On November 7, 2013, the last 2 bills in Canada’s new Frontier polymer note series were launched into the world. In case you haven’t already heard, the new $5 features the Canadarm2 (plus Dextre, the hand-like attachment for the arm), and the new $10 salutes our national railway, depicting The Canadian, a VIA passenger train winding through the mountains at Jasper National Park.
The date selected for the unveiling was rather historic, as it was the 128th anniversary of the CPR’s last spike ceremony held at Craigellachie, BC back in 1885. The location was also fitting; Vancouver’s Pacific Central Station, with a live link to the Canadian Space Agency in Saint-Hubert, Quebec. One of the special guests the Bank of Canada recruited for the event was none other than retired Canadian astronaut Chris Hadfield, who spoke from Saint-Hubert.

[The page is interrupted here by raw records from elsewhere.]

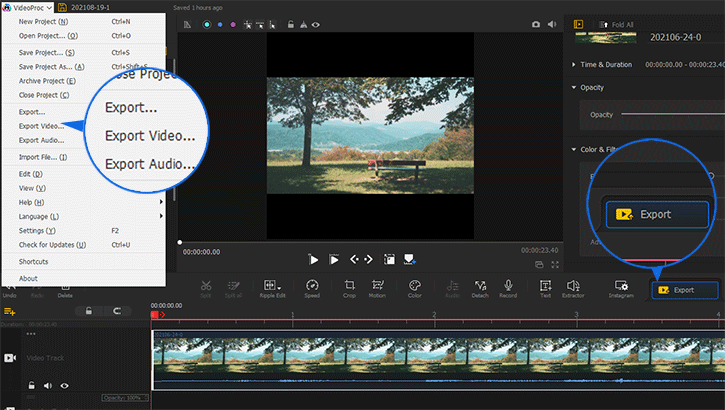The width and height of the screenshot is (725, 410).
Task: Mute the Video Track speaker icon
Action: tap(48, 385)
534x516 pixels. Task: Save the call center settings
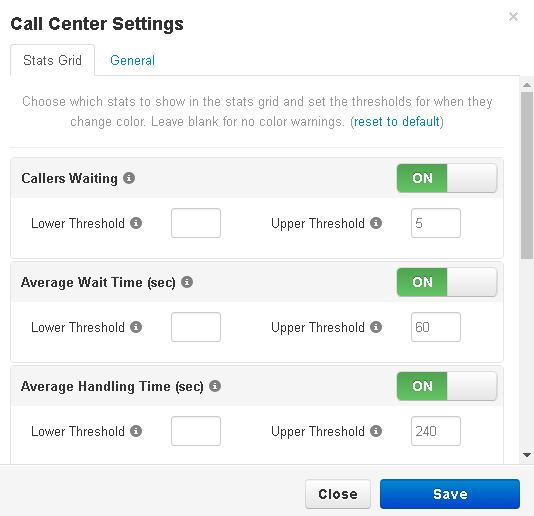tap(450, 494)
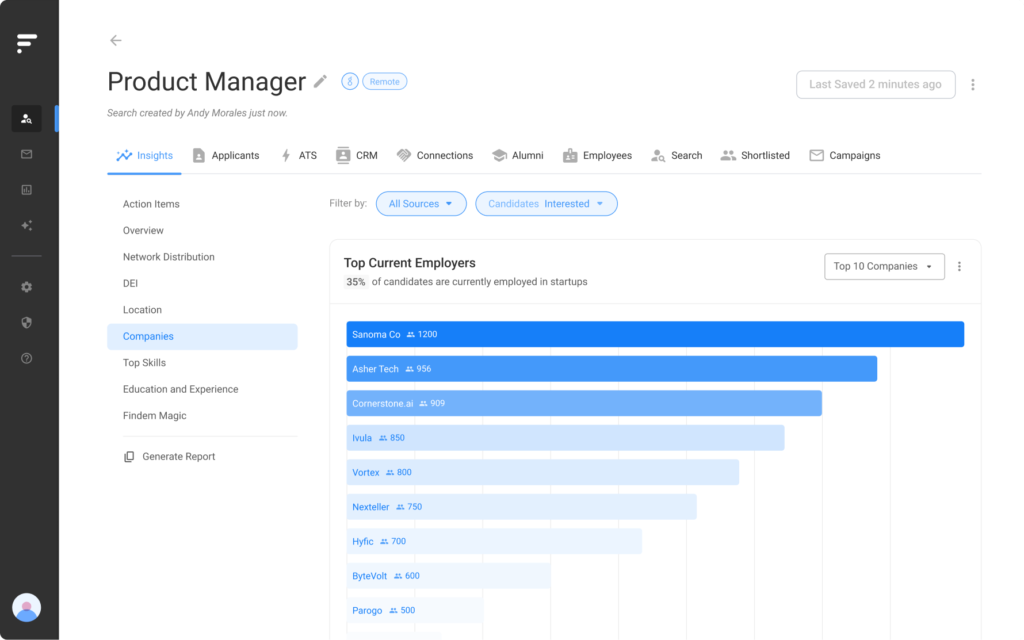Open the messages envelope icon in sidebar

26,154
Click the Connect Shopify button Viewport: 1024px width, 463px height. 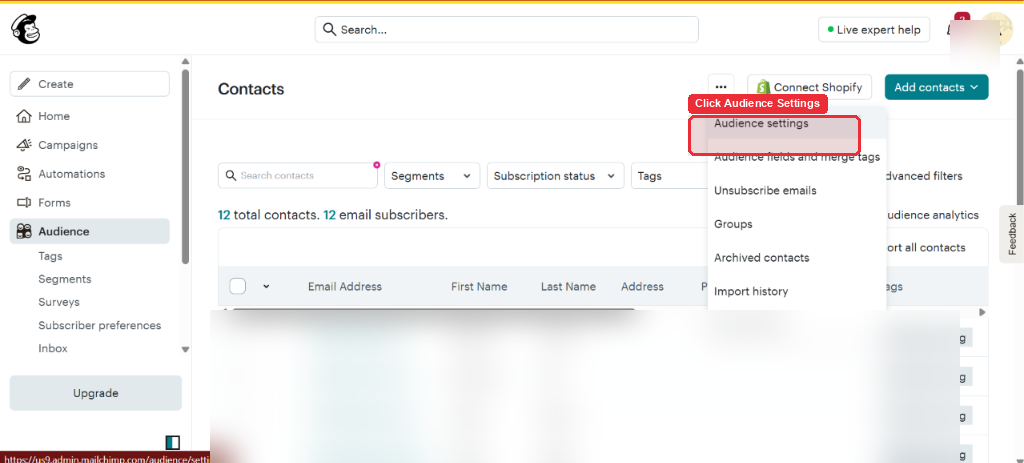click(x=810, y=87)
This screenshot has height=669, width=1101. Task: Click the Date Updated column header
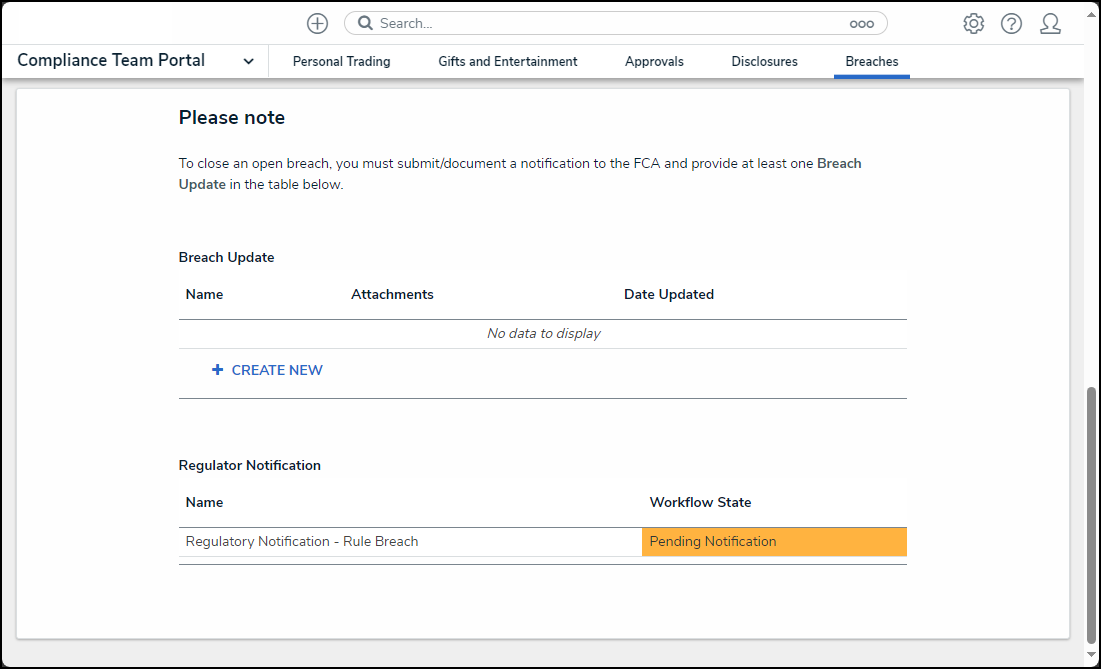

After the unveiling of the notes, ample photo opps of the new bills, I got to ask the Bank of Canada my question; given my Illustrated Vancouver meme, I wanted to know if there was a single artist or illustrator responsible for each bill. Do the engraver’s initials appear somewhere on the bill? The answer; well, it seems they don’t make bills like they used to. They weren’t so much drawn by a single individual as they were selected by a collective after extensive consultations. And they weren’t really drawn either; it’s more like they were ‘composited’ and then digitally ‘remastered’. In fact, if you look closely at all the sample image specimens that the Bank of Canada has posted to flickr, you can see they resemble photographs more than they do drawings or engravings.